Materials provided: Begin
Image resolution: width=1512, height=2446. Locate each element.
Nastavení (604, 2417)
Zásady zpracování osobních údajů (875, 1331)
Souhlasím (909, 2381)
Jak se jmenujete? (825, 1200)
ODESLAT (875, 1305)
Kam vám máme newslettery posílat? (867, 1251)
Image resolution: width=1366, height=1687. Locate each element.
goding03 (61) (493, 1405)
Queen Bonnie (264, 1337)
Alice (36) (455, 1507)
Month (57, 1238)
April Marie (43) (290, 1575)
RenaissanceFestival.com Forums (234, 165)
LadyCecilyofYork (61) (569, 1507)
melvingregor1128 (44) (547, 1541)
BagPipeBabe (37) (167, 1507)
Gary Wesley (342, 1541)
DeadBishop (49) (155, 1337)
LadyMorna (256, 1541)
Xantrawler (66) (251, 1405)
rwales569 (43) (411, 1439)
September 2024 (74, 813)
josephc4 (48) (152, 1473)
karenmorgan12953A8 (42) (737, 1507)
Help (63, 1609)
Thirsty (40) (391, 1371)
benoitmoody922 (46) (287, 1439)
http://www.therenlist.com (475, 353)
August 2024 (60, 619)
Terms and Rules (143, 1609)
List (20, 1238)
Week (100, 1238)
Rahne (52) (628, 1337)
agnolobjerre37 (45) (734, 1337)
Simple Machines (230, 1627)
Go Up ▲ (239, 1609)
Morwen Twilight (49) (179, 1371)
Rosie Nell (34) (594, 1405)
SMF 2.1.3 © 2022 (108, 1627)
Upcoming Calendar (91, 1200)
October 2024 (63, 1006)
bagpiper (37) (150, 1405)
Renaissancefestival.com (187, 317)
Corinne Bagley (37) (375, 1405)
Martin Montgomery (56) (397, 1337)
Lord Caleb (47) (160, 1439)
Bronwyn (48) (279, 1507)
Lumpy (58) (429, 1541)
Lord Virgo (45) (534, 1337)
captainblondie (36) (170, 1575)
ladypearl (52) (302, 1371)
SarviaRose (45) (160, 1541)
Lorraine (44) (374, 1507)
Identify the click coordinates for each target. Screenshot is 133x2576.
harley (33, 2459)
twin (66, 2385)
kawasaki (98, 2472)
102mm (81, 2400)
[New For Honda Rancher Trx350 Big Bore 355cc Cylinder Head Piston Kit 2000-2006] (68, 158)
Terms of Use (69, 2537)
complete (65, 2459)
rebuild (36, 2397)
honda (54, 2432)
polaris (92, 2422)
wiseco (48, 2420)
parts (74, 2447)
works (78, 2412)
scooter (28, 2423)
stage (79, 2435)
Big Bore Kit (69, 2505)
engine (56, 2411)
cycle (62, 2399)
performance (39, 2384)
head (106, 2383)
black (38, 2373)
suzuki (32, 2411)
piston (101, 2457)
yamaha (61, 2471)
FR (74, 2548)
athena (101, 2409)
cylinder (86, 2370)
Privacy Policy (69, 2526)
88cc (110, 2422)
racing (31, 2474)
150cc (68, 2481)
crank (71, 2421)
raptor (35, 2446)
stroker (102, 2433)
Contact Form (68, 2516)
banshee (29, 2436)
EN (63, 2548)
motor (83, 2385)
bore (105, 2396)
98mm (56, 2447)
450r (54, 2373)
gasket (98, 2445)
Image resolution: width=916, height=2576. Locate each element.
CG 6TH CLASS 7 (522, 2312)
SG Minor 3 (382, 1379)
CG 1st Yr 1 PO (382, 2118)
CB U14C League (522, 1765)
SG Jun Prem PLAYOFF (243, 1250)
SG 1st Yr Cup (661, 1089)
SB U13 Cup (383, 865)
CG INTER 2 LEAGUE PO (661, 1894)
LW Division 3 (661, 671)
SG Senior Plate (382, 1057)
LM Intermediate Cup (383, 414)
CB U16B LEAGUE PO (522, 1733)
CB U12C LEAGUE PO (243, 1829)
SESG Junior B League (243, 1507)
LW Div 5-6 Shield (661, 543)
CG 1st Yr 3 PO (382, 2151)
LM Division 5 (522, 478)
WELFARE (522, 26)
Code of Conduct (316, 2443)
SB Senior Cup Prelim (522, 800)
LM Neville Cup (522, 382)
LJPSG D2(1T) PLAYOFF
Materials provided: End
* Your assignment *
Only the lines from the first line of the records through the line containing "benoitmoody922 (46) (287, 1439)" should be repeated, exactly as they appear.

* Task result *
Image resolution: width=1512, height=2446. Locate each element.
Nastavení (604, 2417)
Zásady zpracování osobních údajů (875, 1331)
Souhlasím (909, 2381)
Jak se jmenujete? (825, 1200)
ODESLAT (875, 1305)
Kam vám máme newslettery posílat? (867, 1251)
Image resolution: width=1366, height=1687. Locate each element.
goding03 (61) (493, 1405)
Queen Bonnie (264, 1337)
Alice (36) (455, 1507)
Month (57, 1238)
April Marie (43) (290, 1575)
RenaissanceFestival.com Forums (234, 165)
LadyCecilyofYork (61) (569, 1507)
melvingregor1128 (44) (547, 1541)
BagPipeBabe (37) (167, 1507)
Gary Wesley (342, 1541)
DeadBishop (49) (155, 1337)
LadyMorna (256, 1541)
Xantrawler (66) (251, 1405)
rwales569 (43) (411, 1439)
September 2024 (74, 813)
josephc4 (48) (152, 1473)
karenmorgan12953A8 (42) (737, 1507)
Help (63, 1609)
Thirsty (40) (391, 1371)
benoitmoody922 (46) (287, 1439)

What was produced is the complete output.